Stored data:

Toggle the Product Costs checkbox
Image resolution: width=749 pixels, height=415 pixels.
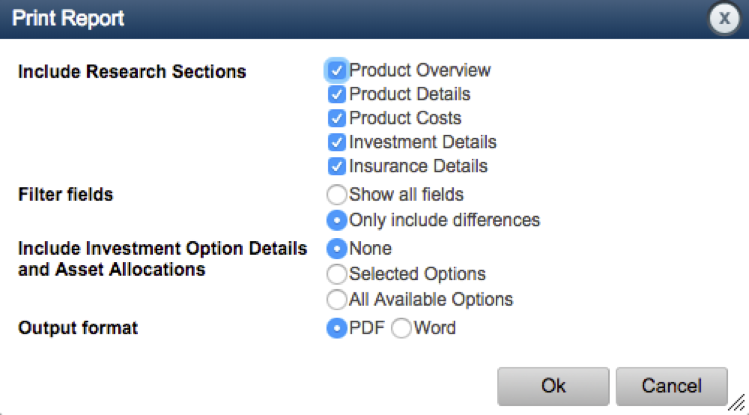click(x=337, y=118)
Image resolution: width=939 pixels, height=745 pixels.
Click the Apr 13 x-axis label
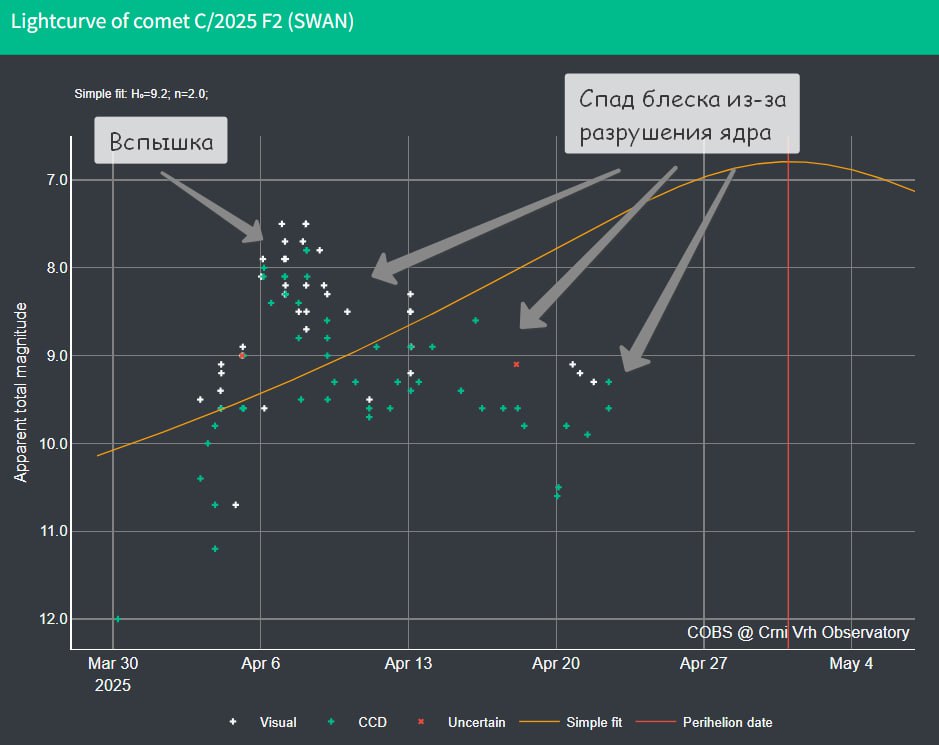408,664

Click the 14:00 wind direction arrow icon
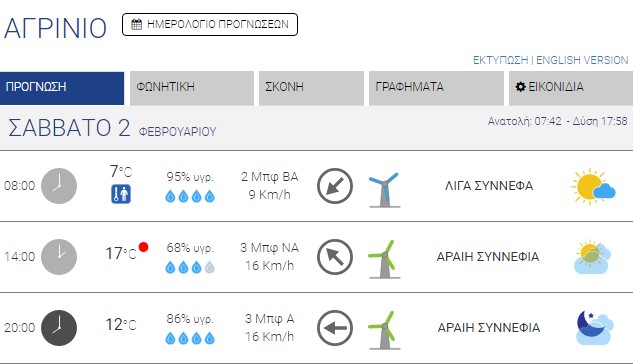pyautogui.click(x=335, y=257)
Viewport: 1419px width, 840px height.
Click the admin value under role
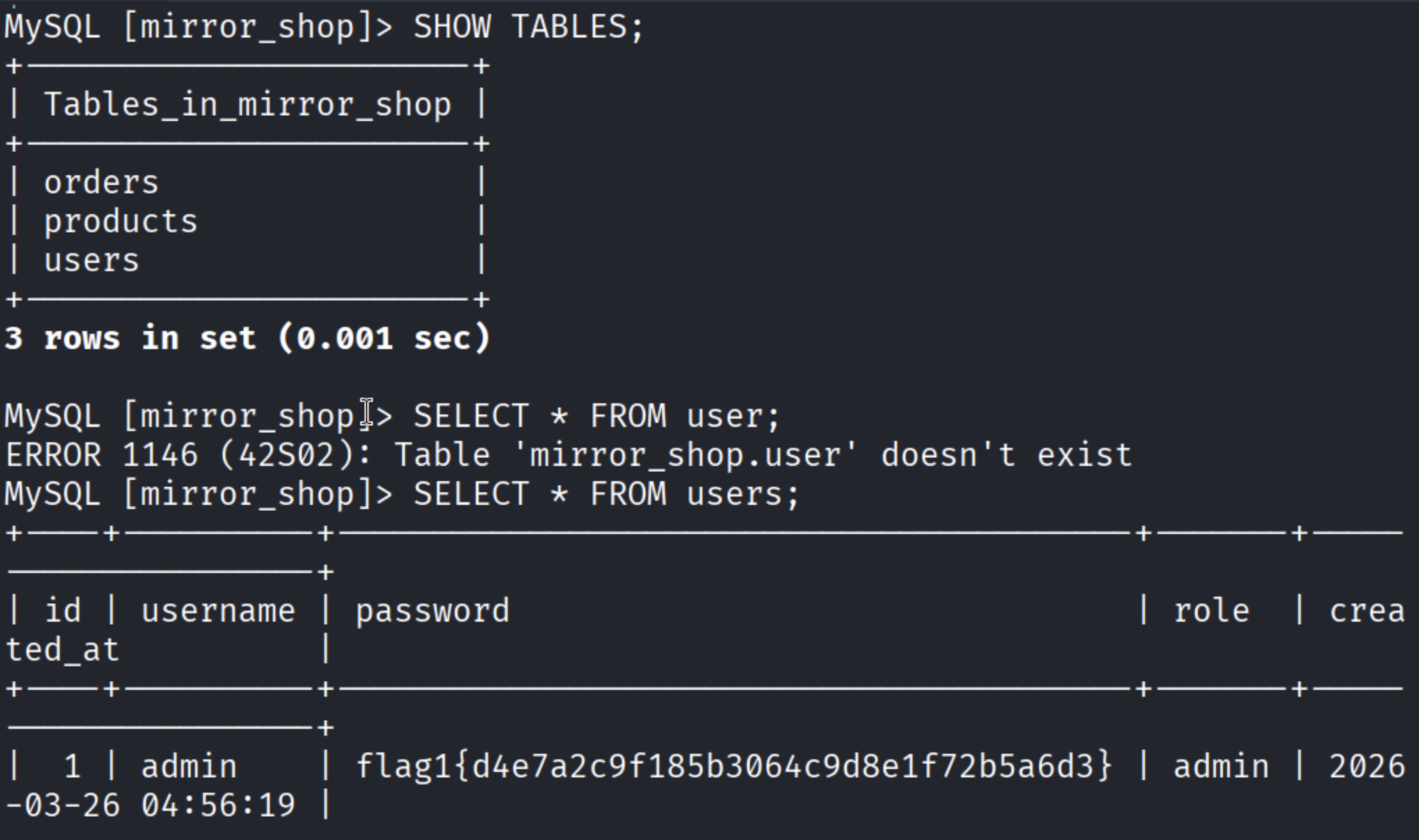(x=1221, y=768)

## What the task requires
Apart from the pictures, write every entry out again exactly.

## Task response
Toggle the Product Costs checkbox
Image resolution: width=749 pixels, height=415 pixels.
click(x=337, y=118)
Image resolution: width=939 pixels, height=745 pixels.
Click the Apr 13 x-axis label
408,664

Click the 14:00 wind direction arrow icon
pyautogui.click(x=335, y=257)
Viewport: 1419px width, 840px height.
Click the admin value under role
(x=1221, y=768)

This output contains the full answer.